__DATA SUPPLIED__

--- Start ---

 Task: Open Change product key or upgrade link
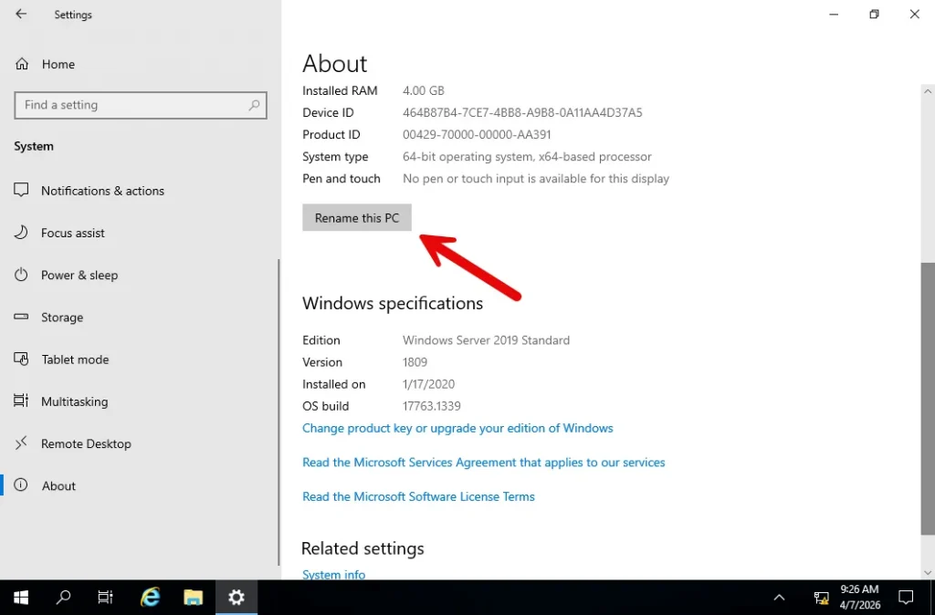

--- End ---
--- Start ---

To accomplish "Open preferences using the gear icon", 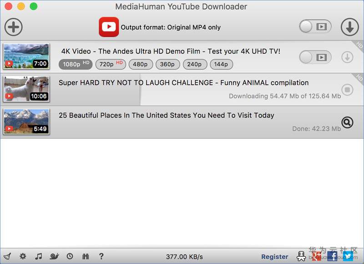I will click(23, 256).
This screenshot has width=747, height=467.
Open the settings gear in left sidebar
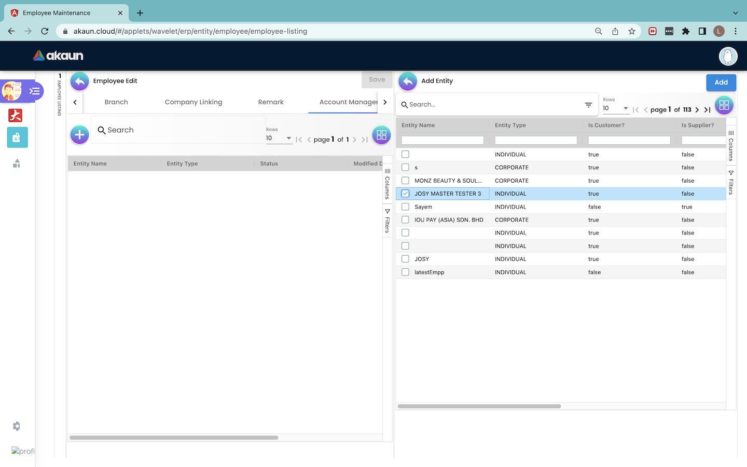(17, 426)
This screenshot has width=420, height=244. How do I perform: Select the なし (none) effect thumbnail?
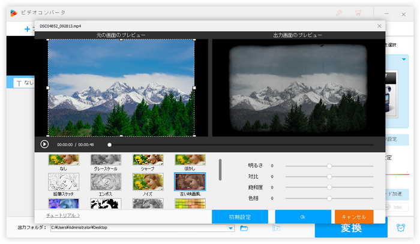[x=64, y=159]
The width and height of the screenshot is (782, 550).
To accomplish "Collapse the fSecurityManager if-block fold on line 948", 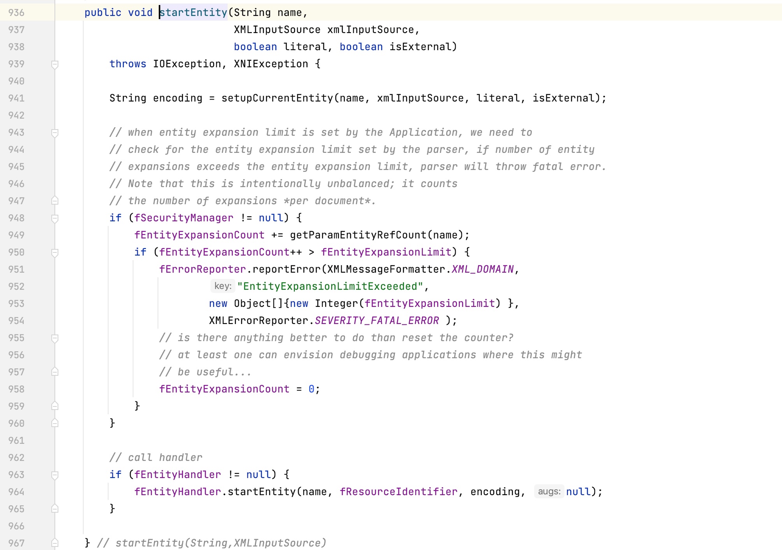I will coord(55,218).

--- End ---
--- Start ---

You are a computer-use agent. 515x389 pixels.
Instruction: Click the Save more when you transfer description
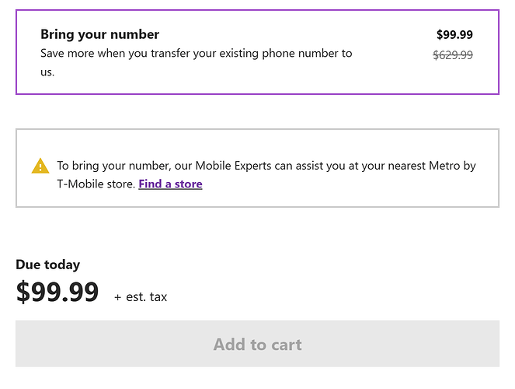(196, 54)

--- End ---

__OBJECTIVE__
Show every line of the listing that contains the string "width", treating uppercase and lowercase as different.

__TASK OUTPUT__
This screenshot has width=747, height=467.
This screenshot has width=420, height=244. How do I perform: Select the なし (none) effect thumbnail?
The width and height of the screenshot is (782, 550).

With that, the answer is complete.